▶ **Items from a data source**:
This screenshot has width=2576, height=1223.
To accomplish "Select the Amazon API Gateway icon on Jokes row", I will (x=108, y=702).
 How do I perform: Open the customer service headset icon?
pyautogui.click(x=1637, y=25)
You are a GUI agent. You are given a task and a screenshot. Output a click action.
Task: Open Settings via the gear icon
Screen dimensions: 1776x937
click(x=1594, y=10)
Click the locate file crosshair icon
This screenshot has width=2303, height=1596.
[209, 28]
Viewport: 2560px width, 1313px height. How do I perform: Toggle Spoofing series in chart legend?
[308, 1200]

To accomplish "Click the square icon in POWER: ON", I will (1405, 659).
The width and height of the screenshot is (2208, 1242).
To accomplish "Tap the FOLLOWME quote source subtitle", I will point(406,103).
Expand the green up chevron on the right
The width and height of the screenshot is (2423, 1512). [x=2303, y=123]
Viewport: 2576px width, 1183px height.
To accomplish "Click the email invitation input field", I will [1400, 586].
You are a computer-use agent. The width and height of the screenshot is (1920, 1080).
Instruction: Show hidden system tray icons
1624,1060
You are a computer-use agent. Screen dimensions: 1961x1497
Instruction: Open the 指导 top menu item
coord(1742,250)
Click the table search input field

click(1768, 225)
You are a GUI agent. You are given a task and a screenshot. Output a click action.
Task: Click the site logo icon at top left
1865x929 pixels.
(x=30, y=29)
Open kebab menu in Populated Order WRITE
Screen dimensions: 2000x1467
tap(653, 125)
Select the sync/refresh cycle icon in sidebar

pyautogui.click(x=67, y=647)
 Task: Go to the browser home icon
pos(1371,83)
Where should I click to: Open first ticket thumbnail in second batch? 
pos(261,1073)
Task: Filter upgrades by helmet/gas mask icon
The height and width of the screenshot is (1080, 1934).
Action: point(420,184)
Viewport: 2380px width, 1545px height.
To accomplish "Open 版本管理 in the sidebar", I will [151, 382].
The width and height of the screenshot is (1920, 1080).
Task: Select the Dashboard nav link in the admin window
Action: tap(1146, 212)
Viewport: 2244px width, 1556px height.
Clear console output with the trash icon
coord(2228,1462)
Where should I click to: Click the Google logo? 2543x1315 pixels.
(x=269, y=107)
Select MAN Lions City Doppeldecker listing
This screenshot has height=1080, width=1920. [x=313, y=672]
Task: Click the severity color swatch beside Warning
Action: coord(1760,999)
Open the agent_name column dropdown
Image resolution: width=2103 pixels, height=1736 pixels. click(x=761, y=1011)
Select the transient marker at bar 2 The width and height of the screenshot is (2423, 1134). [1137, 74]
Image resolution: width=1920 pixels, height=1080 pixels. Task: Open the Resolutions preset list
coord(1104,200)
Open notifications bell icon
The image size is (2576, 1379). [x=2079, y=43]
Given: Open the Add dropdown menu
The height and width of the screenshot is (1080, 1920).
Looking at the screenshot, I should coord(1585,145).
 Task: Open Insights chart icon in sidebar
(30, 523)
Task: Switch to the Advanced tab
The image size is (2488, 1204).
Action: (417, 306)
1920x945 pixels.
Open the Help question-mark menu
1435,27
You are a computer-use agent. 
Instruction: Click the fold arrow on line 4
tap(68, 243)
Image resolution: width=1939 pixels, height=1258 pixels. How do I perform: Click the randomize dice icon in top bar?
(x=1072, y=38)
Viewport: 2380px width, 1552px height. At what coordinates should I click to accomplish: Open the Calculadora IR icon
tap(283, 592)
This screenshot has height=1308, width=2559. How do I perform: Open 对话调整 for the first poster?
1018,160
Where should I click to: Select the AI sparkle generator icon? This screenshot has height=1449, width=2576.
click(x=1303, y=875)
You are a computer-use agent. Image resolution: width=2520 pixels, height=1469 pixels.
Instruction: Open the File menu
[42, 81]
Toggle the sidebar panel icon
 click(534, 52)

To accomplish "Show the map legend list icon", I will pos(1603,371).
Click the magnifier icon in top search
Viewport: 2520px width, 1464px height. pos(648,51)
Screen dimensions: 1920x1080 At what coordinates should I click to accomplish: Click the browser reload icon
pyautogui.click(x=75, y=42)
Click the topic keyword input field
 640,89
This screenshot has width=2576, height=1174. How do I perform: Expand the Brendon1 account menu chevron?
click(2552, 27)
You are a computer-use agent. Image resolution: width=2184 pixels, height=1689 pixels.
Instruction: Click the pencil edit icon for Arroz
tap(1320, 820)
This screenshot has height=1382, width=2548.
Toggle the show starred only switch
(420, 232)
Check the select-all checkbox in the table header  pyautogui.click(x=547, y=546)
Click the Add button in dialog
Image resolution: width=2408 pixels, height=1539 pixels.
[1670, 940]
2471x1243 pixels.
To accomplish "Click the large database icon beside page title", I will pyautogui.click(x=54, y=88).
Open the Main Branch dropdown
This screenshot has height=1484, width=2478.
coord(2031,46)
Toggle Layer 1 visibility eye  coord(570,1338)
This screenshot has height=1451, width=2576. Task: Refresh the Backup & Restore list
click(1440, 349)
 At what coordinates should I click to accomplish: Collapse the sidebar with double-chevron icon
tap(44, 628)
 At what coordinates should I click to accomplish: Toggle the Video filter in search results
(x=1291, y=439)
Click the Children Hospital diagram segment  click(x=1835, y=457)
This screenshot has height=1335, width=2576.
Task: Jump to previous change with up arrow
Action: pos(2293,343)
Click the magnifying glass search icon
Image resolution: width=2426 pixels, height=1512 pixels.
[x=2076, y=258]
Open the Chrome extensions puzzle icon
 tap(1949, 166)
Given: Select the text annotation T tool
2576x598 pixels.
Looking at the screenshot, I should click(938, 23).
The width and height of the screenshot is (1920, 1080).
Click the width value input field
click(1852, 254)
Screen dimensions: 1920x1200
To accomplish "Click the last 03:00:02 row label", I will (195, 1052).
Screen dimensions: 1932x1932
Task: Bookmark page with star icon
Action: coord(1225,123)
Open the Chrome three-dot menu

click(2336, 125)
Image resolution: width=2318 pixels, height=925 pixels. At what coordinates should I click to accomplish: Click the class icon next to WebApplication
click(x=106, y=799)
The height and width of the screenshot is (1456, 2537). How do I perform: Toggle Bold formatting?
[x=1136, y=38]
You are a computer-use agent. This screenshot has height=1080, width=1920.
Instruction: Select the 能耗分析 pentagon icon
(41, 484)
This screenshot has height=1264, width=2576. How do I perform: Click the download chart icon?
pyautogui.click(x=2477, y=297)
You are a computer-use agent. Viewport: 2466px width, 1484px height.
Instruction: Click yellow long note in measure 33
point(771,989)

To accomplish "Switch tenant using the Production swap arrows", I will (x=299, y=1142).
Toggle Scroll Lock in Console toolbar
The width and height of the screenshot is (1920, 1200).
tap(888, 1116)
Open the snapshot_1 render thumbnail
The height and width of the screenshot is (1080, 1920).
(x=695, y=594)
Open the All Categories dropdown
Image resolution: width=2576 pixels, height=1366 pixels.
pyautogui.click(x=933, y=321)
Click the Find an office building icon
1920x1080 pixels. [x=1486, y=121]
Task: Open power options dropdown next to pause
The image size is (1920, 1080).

▶ **What you need to do**:
Indicate how many lines in the records above contain the word "computer", giving only the number.

▶ **Reply to the exercise**:
7